From the New York Post:
Families from around the globe have filed suit in Brooklyn federal court against several banks they say funded terrorism that killed their loved ones.The Palestinian Money Authority has just issued this statement:
Three separate lawsuits filed Tuesday and Wednesday claim Lebanon’s Blom Bank, the Palestine Investment Bank and the Bank of Palestine maintained accounts for various branches of Hamas and other terrorist organizations, and that those funds were then used to murder innocents.
Among more than 100 plaintiffs are Eugene Goldstein, whose son Howard Goldstein was killed by Hamas gunmen while driving through Israel to attend his own son’s wedding in June 2003.
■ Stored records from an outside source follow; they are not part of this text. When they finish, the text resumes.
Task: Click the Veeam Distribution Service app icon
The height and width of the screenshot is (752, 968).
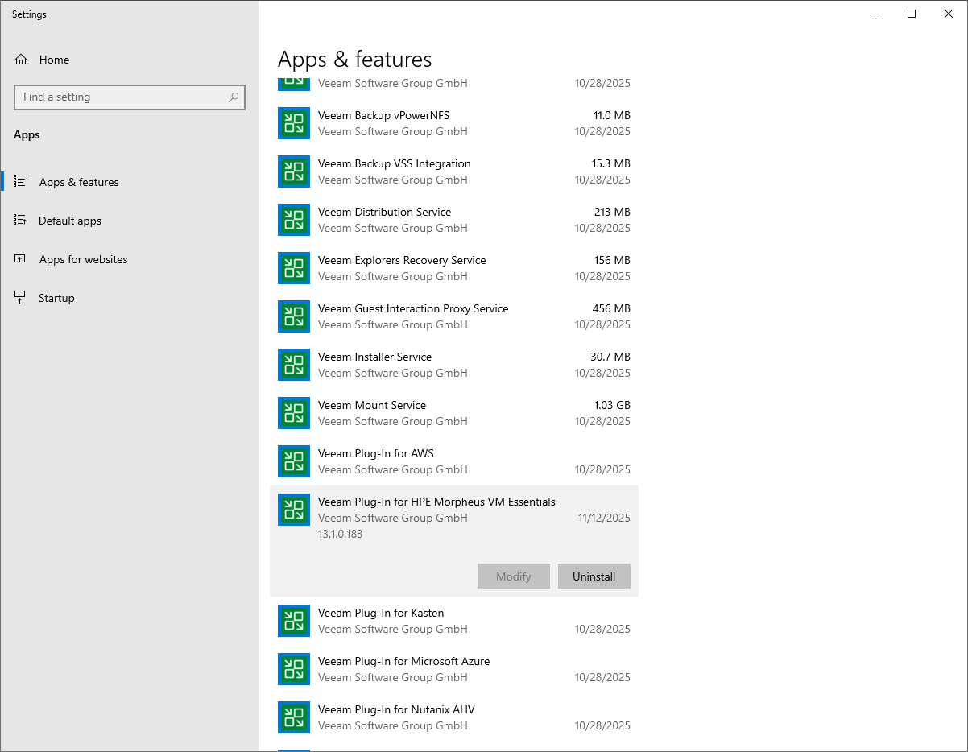Action: 293,220
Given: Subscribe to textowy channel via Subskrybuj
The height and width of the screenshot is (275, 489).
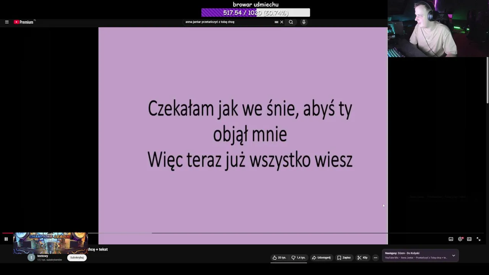Looking at the screenshot, I should pos(77,258).
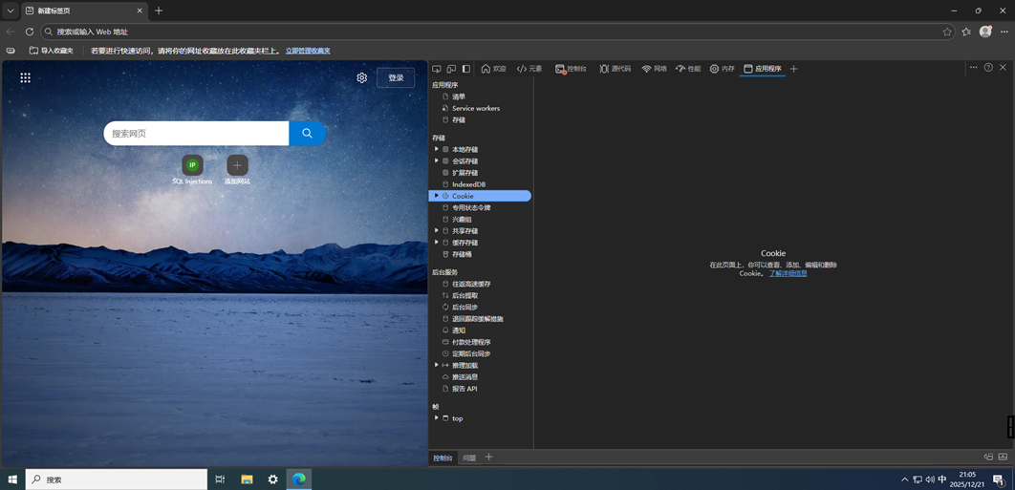Open the SQL Injections quick link tile
This screenshot has height=490, width=1015.
coord(192,165)
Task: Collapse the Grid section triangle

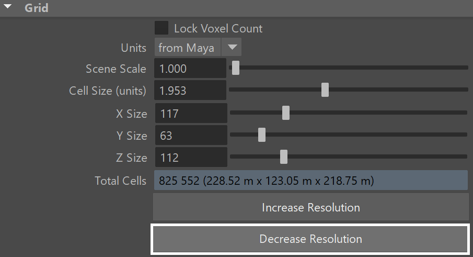Action: click(7, 6)
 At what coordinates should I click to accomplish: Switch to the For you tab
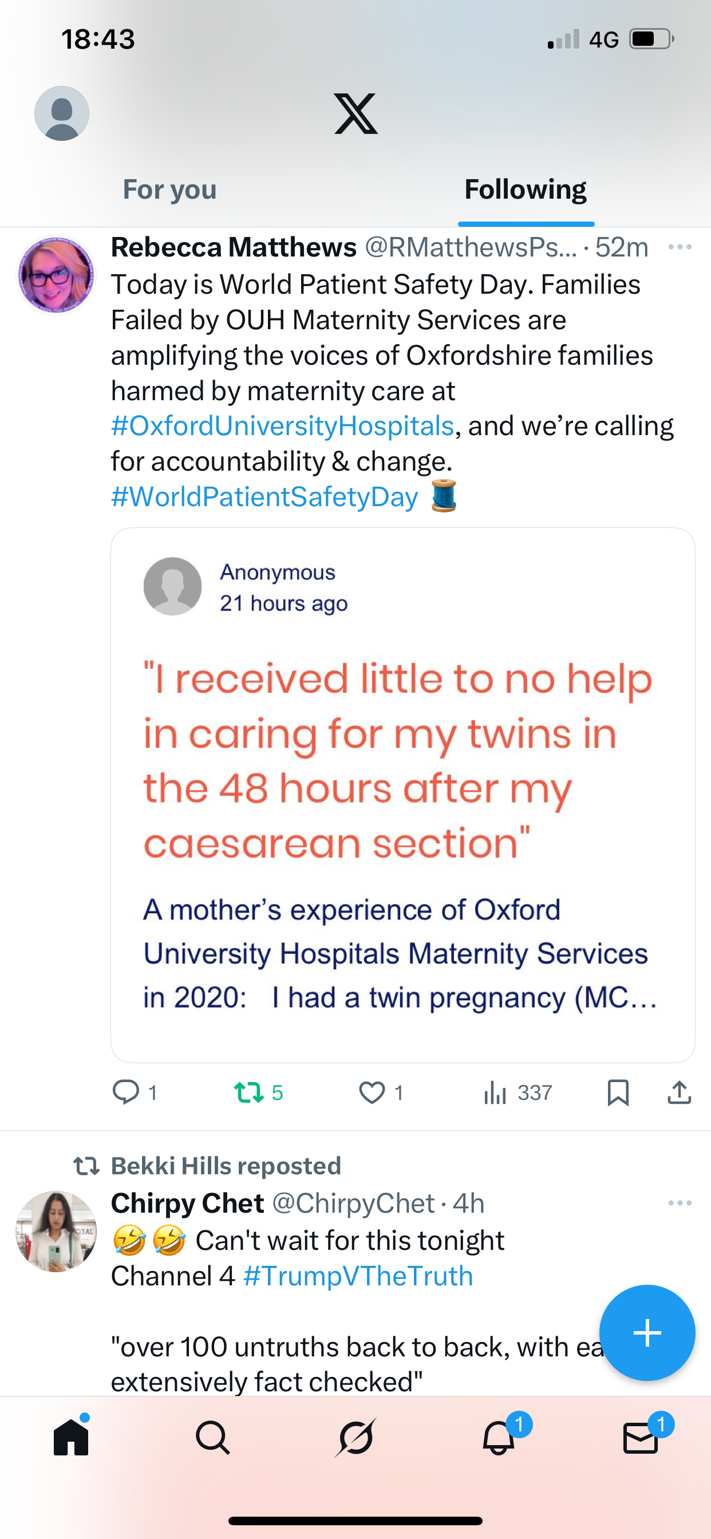(x=170, y=190)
Another plaintiff, New Jersey native Moses Strauss, was riding on a bus in Jerusalem in 2003 when a Hamas suicide bomber on board the bus set off his vest. Twenty-three people were killed.
The lawsuits, which accuse the banks of aiding and abetting a terrorist organization, are suing for unspecified damages.
The Governor of Palestine Monetary Authority has been aware of recently filed civil litigation in the United States against 3 banks operating in Palestine which are Cairo Amman Bank, Bank of Palestine and Palestine Investment Bank. The Governor expressed his confidence that the lawsuits do not have any factual or legal basis. The Governor noted that all banks operating in Palestine are safe and sound institutions that are cornerstones of the Palestinian economy. Further, the banks will continue to be committed to compliance with laws and international best practices to counter money laundering and terror financing.
The Cairo Amman Bank annual report in 2015 discussed its efforts to fight money laundering and terrorist financing, but that department seems to have only been created after 2007 in response to the threat of lawsuits. The terror attacks that precipitated the lawsuits in the US all occurred beforehand.
The US General Accounting Office seems to have concluded in 2013 that the Cairo Amman Bank and Bank of Palestine both adhere to anti-money laundering rules, clearing the way for the US to provide funds to specific programs in the West Bank. Again, this was many years after the events mentioned in the lawsuit.
In 2004, Israeli forces seized over $6 million from terror-linked accounts in several banks in Ramallah, representing hundreds of accounts. Many of these were payments not for "martyrs" or prisoners but direct payments to terrorists who planned deadly attacks.
The senior security official said interrogations of arrested militants showed that an attack might bring its Palestinian planners a minimum of 3,000 to 5,000 shekels, or $673 to $1,122. He also said Israeli intelligence indicated that much of the seized money had come from Iran, funneled through the Lebanese guerrilla group Hezbollah.
Al Arabiya says that banks in Iran, Bank Saderat and Bank Saderat Iran, were sued as well for supporting Hezbollah terror attacks. It links to the same New York Post article, which at this time does not mention the Iranian banks.